Most couples believe that saving for a child is important, but few pay attention to the growth/increase of this money by investing in the right way.
Now comes the big question….
First let us understand how a couple generally invests for the education/marriage of their child.
Invests in debt: An investment in fixed deposits, PPF or NSC is an investment in debt. The principal invested is safe. Interest is paid on this principal.
Gold: A traditional form of investment where gold jewelry is made and stored for the child’s marriage.
The modern methods….
Child life insurance mainly child endowment and child Ulip plans.
Investing in equity mutual funds and stocks.
Couples generally invest in debt such as a fixed deposit,
PPF or even bonds.
The reason: It is believed that the money invested is safe and earns interest. This money grows with time.
The truth: The money invested grows at the rate of inflation.
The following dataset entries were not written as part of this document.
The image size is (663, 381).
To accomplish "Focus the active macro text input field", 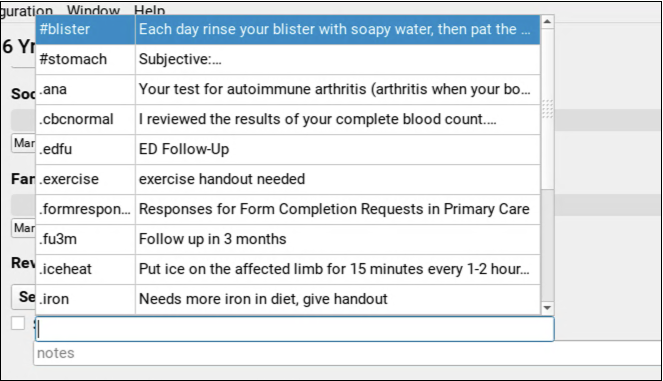I will 295,329.
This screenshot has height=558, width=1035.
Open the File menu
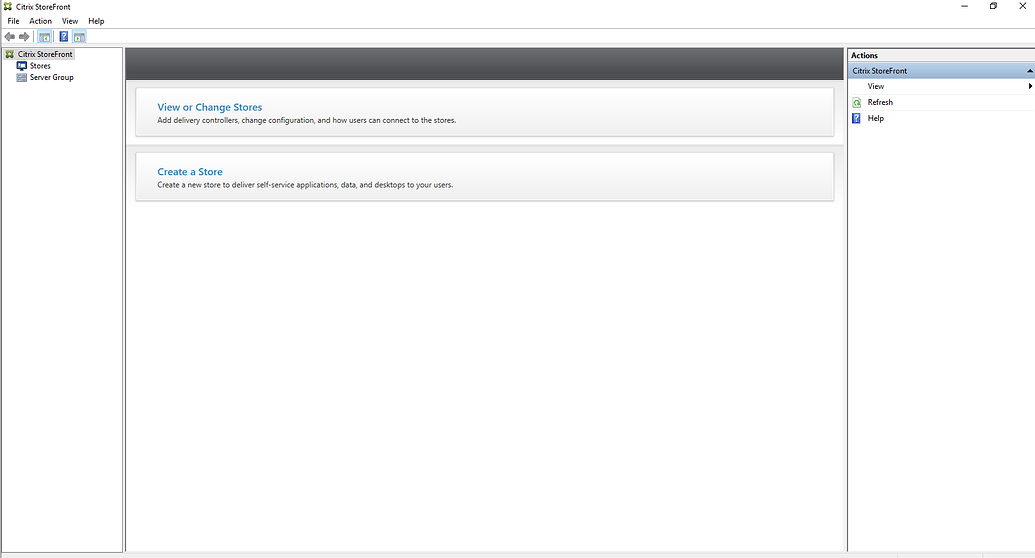pos(13,21)
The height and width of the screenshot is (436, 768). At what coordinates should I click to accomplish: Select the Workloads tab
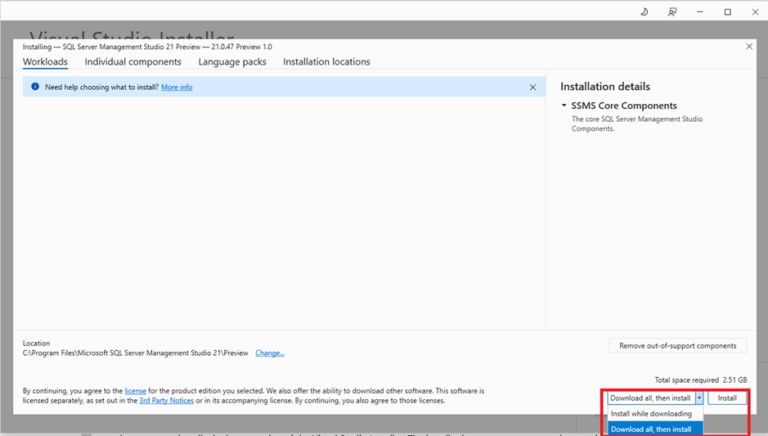[45, 62]
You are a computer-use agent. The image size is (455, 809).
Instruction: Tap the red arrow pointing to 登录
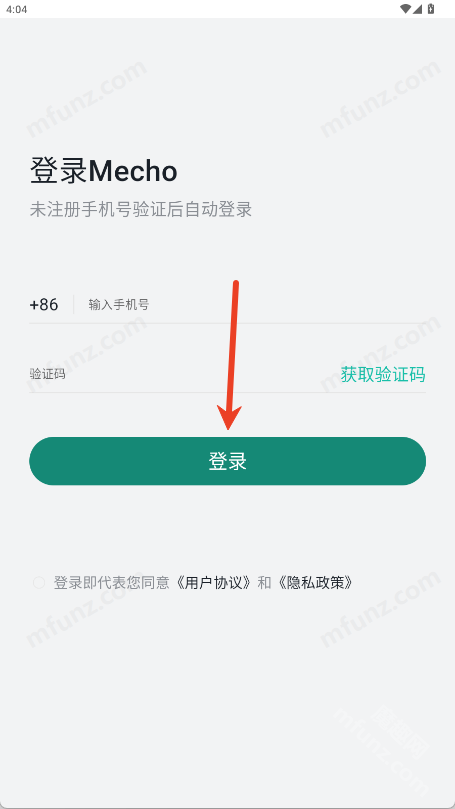[229, 356]
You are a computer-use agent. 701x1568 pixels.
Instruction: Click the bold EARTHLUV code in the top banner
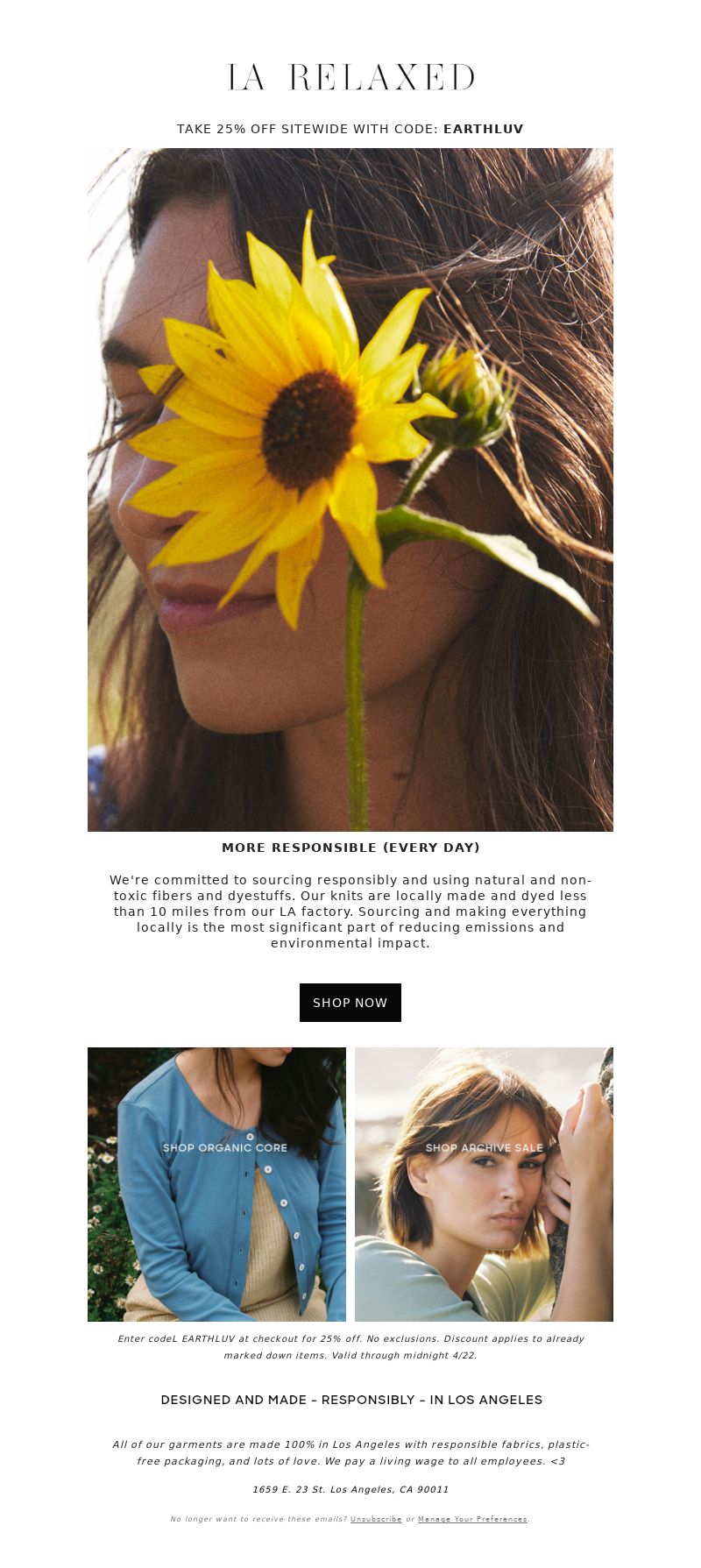(484, 129)
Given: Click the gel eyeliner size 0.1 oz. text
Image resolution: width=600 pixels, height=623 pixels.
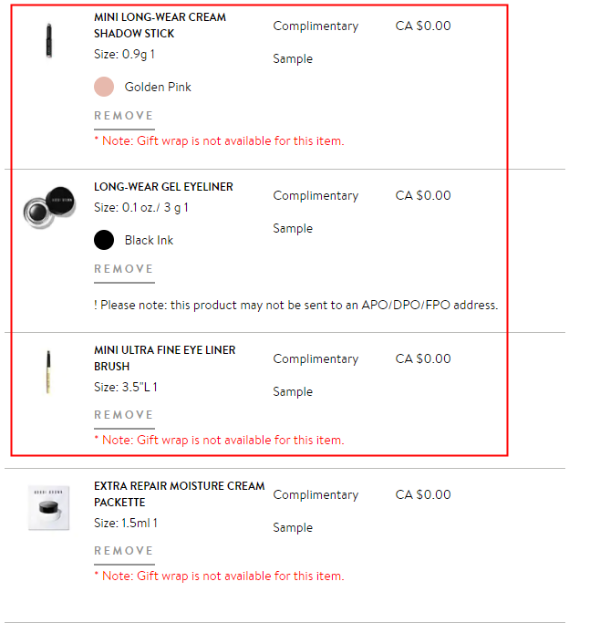Looking at the screenshot, I should point(141,208).
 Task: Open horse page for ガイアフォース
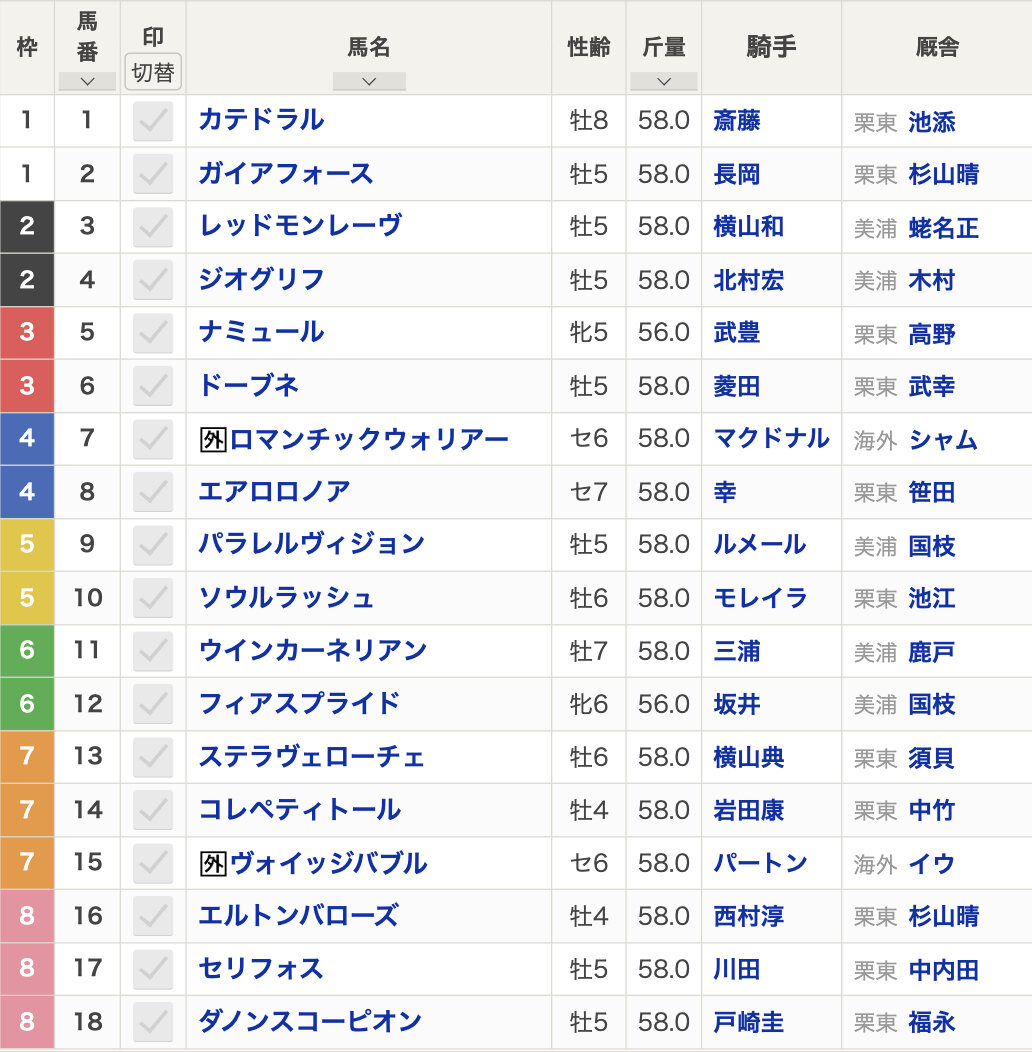(x=286, y=174)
Inflations eats up the interest you earn. The effect of this is, you earn nothing on the money you invest in debt.
You may invest in equity mutual funds or stocks if you have an appetite for risk. Stocks do give you a dividend, but it is not much. The value of equity mutual funds and stocks appreciates (increases), with time. The returns you get from equity are generally much higher than inflation. However you have to bear a higher risk, as if stock markets crash, you could suffer a heavy loss.
You need to stay invested in equity for the long term, at least 3 years to get the benefits of these investments.
An investment in equity is risky and you must invest in equity, only if you can bear risk. Equity mutual funds and shares increase in value, much faster than inflation (rise in the cost of education with time).
Your child is 2 years old. You are saving INR 15 Lakhs for his MBA, when he is 21 years old. You will find that over 80% of the final value you require, has come from the growth in your savings, through an investment in equity.
A good investment in equity powers your savings and increases their value.
A final word. Investing in the modern age is all about being smart. Blindly saving without giving a thought to good investing is of no use.